**Work required**
In the records below, find the line that contains "You are a computer-use agent. The image size is (1490, 812).", then transcribe it and every later line exactly, stopping at the final line.

Dataset excerpts
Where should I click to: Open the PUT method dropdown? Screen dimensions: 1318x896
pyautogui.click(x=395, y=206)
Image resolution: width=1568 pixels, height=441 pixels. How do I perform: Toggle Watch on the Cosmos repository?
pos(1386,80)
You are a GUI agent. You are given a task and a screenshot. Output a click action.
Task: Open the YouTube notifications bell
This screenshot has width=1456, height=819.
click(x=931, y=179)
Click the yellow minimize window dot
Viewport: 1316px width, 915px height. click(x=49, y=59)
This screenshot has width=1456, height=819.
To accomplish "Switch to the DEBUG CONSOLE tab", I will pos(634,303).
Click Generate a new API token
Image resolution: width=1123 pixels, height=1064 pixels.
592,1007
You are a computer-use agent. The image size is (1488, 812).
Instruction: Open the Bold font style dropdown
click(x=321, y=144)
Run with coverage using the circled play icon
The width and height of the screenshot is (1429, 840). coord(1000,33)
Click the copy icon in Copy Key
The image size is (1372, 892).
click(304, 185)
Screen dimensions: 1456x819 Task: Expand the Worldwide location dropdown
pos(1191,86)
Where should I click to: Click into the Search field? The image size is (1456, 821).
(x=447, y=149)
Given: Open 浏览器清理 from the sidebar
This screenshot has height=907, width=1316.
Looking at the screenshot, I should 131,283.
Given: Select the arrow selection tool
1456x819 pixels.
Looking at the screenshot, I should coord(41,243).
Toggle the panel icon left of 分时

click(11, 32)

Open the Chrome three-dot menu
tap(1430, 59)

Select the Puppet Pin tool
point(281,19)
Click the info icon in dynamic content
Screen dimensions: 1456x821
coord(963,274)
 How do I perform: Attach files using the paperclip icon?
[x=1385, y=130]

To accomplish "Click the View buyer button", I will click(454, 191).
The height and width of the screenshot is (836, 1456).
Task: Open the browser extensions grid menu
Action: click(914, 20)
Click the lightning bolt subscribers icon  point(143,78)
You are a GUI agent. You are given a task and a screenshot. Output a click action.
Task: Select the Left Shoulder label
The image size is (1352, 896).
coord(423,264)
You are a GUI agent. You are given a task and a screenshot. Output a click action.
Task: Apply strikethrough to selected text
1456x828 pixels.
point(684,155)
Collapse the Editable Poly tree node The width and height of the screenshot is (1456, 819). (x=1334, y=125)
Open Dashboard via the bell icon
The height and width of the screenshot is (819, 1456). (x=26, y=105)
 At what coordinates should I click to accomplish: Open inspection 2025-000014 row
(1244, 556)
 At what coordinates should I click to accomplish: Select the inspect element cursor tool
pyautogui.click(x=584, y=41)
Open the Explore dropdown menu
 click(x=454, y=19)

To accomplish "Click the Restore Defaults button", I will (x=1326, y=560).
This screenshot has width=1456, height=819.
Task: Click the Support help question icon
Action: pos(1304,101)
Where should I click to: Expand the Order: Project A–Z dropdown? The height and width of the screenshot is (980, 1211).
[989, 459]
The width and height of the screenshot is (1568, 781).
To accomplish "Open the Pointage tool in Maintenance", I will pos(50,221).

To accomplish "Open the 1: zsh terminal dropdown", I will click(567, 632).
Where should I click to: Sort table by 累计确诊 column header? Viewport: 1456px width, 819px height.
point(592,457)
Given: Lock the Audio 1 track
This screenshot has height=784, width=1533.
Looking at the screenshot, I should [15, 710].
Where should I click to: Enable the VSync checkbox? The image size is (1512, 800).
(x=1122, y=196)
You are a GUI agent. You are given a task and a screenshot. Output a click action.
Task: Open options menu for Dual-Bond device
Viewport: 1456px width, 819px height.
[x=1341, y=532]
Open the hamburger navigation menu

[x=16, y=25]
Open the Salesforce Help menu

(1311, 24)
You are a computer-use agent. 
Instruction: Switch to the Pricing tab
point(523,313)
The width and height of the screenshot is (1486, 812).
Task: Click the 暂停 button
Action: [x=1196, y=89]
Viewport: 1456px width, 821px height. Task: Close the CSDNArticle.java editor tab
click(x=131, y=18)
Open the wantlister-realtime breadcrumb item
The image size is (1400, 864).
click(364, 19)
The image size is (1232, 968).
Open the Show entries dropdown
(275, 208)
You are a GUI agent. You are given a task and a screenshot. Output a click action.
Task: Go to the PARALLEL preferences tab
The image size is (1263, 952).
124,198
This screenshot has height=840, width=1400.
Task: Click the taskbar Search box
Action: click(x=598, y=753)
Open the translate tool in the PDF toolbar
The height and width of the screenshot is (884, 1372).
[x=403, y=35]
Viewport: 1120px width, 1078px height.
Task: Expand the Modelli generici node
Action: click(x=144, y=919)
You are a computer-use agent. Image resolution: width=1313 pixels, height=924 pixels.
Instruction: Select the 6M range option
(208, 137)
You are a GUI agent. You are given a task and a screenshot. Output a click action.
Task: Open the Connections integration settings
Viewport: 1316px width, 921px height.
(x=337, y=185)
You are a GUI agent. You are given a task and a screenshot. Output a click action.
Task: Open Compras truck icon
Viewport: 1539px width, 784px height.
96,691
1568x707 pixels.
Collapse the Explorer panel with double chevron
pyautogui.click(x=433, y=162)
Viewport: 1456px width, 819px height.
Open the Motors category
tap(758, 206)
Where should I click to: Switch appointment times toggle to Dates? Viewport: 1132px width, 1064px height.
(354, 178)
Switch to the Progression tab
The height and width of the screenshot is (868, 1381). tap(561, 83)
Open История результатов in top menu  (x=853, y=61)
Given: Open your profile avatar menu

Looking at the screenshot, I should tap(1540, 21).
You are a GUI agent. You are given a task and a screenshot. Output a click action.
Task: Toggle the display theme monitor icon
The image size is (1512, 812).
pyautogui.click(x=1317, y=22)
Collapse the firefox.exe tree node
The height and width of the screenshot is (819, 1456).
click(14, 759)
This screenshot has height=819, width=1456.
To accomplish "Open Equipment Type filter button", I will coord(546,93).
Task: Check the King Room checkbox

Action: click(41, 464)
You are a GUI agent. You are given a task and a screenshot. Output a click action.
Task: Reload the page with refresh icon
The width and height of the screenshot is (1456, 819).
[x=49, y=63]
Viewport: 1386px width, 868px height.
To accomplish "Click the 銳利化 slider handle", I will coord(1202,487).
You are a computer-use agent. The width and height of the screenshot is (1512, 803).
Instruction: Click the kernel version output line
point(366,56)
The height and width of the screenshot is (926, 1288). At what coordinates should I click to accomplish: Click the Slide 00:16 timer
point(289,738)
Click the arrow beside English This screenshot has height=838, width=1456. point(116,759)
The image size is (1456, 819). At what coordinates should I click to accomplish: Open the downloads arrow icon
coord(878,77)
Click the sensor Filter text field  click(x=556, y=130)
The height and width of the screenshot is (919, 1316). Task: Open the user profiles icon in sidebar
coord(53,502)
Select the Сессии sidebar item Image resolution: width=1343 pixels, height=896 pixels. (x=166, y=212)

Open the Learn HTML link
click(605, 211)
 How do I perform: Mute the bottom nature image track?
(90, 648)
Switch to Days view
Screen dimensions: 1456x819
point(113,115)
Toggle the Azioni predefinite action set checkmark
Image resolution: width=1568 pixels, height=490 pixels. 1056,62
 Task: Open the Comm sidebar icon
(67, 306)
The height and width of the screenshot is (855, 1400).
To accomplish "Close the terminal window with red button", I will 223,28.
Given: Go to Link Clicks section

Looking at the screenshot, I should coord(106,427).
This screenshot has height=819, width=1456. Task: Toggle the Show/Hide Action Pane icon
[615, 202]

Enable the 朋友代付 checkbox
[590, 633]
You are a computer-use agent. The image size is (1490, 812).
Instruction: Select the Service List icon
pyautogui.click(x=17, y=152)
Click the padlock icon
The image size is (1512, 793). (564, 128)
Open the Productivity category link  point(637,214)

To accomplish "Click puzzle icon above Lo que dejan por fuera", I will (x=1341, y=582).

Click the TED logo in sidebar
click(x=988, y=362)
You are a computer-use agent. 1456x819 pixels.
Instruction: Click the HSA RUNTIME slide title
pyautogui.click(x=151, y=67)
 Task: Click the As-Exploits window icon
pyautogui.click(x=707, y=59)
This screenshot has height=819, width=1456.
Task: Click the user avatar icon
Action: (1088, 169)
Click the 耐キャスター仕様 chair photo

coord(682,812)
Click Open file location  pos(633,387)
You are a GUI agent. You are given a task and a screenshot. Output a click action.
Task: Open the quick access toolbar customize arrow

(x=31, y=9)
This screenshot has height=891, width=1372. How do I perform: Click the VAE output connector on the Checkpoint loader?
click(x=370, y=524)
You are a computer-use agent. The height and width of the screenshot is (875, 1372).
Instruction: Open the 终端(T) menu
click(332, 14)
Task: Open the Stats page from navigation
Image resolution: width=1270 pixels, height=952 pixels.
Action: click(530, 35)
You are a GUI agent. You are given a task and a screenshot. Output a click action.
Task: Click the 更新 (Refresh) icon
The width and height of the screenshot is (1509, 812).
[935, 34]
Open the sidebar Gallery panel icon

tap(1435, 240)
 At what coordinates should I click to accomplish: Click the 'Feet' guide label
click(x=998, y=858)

**Result of the task**
You are a computer-use agent. The image size is (1490, 812).
Instruction: Select the Service List icon
pyautogui.click(x=17, y=152)
Click the padlock icon
The image size is (1512, 793). (564, 128)
Open the Productivity category link  point(637,214)

To accomplish "Click puzzle icon above Lo que dejan por fuera", I will (x=1341, y=582).

Click the TED logo in sidebar
click(x=988, y=362)
You are a computer-use agent. 1456x819 pixels.
Instruction: Click the HSA RUNTIME slide title
pyautogui.click(x=151, y=67)
 Task: Click the As-Exploits window icon
pyautogui.click(x=707, y=59)
This screenshot has height=819, width=1456.
Task: Click the user avatar icon
Action: (1088, 169)
Click the 耐キャスター仕様 chair photo

coord(682,812)
Click Open file location  pos(633,387)
You are a GUI agent. You are given a task and a screenshot. Output a click action.
Task: Open the quick access toolbar customize arrow

(x=31, y=9)
This screenshot has height=891, width=1372. How do I perform: Click the VAE output connector on the Checkpoint loader?
click(x=370, y=524)
You are a computer-use agent. The height and width of the screenshot is (875, 1372).
Instruction: Open the 终端(T) menu
click(332, 14)
Task: Open the Stats page from navigation
Image resolution: width=1270 pixels, height=952 pixels.
Action: click(530, 35)
You are a GUI agent. You are given a task and a screenshot. Output a click action.
Task: Click the 更新 (Refresh) icon
The width and height of the screenshot is (1509, 812).
[935, 34]
Open the sidebar Gallery panel icon

tap(1435, 240)
 At what coordinates should I click to accomplish: Click the 'Feet' guide label
click(x=998, y=858)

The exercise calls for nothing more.